Protein ubiquitination has been historically associated with protein degradation, but recent studies have demonstrated other cellular functions associated with substrate ubiquitination. Among the RING-type ubiquitin E3 ligase enzymes present in the human genome, RNF167 is a transmembrane protein located in endosomes and lysosomes and is implicated in controlling the endolysosomal pathway. Substrates of RNF167 have been identified, but the ubiquitin-conjugating E2 enzymes involved in the mechanism remain unknown. In this study, we describe the interaction between RNF167 and conjugating E2 enzymes. By means of in vitro autoubiquitination and binding assays, we show that RNF167 functionally interacts with many conjugating E2s, while fluorescence microscopy illustrates that these interactions occur in endosomes and lysosomes. Kinetic analyses of the interaction between RNF167 and selected conjugating E2 enzymes reveal submicromolar dissociation constants. The computed model of interaction between the RING domain of RNF167 and conjugating enzymes gives us insights on how RNF167 could interact with conjugating E2 enzymes. Furthermore, the results reveal that in vitro polyubiquitination of the AMPA-type glutamate receptor subunit GluA2, one of the RNF167's known substrates, is possible by the conjugating E2 enzyme UBE2N only after GluA2 has been primed by ubiquitin subsequent to the action of an initiating conjugating E2 enzyme functionally binding RNF167. Pharmacological inhibition of UBE2N in cultured hippocampal neurons diminishes AMPA-induced GluA2 ubiquitination. This study characterizes interacting partners of RNF167 and constitutes an initial step toward the identification of functional pairs assembled from RNF167 and ubiquitin-conjugating E2 enzymes involved in the ubiquitination of RNF167's substrate.

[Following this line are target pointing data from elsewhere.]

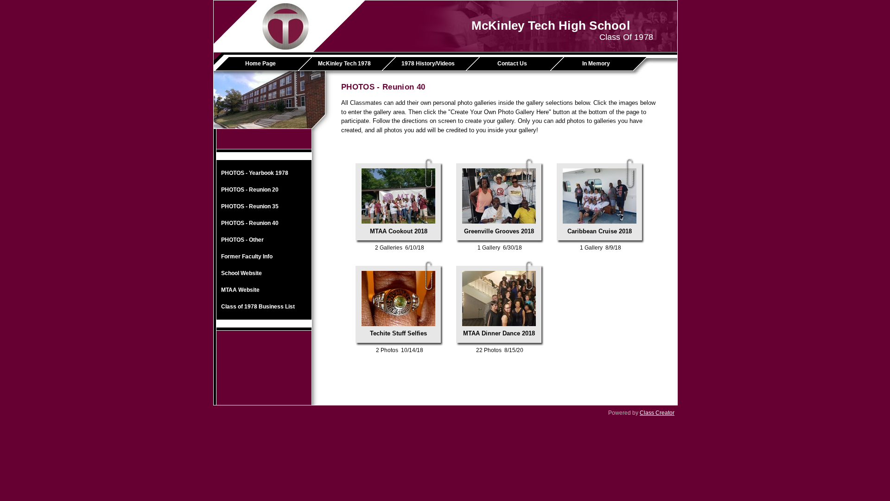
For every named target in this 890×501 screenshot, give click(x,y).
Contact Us (512, 63)
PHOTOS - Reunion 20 (250, 189)
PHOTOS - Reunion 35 (250, 206)
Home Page (260, 63)
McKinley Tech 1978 (344, 63)
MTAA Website (240, 290)
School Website (241, 273)
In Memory (596, 63)
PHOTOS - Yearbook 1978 (254, 173)
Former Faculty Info (247, 256)
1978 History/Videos (428, 63)
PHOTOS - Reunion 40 (250, 223)
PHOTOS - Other (242, 240)
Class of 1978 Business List (258, 306)
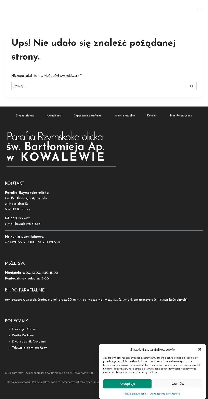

Quantitative Immunoblotting Analyses Reveal that the Abundance of Actin, Tubulin, Synaptophysin and EEA1 Proteins is Altered in the Brains of Aged Mice.

Optimal synaptic activity is essential for cognitive function, including memory and learning. Evidence indicates that cognitive decline in elderly individuals is associated with altered synaptic function. However, the impact of aging on the expression of neurotransmitter receptors and accessory proteins in brain synapses remains unclear. To fill this knowledge gap, we investigated the effect of aging on the mouse brain by utilizing a subcellular brain tissue fractionation procedure to measure protein abundance using quantitative Western Blotting. Comparing 7-month- (control) and 22-month- (aged) old mouse tissue, no significant differences were identified in the levels of AMPA receptor subunits between the experimental groups. The abundance of GluN2B NMDA receptor subunits decreased in aged mice, whereas the levels of GluN2A did not change. The analysis of cytoskeletal proteins showed an altered level of actin and tubulin in aged mice while PSD-95 protein did not change. Vesicle protein analysis revealed that synaptophysin abundance is decreased in older brains whereas EEA1 was significantly increased. Thus, our results suggest that physiological aging profoundly impacts the abundance of molecules associated with neurotransmitter release and vesicle cycling, proteins implicated in cognitive function.